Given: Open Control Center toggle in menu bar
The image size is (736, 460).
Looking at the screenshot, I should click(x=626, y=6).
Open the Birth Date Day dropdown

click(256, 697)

PROBLEM STATEMENT — Repeat the material above, substituting "status bar" for every occurrence of "menu bar" and leaving all other text unchanged.

SOLVED PROBLEM —
Given: Open Control Center toggle in status bar
The image size is (736, 460).
Looking at the screenshot, I should click(x=626, y=6).
Open the Birth Date Day dropdown

click(256, 697)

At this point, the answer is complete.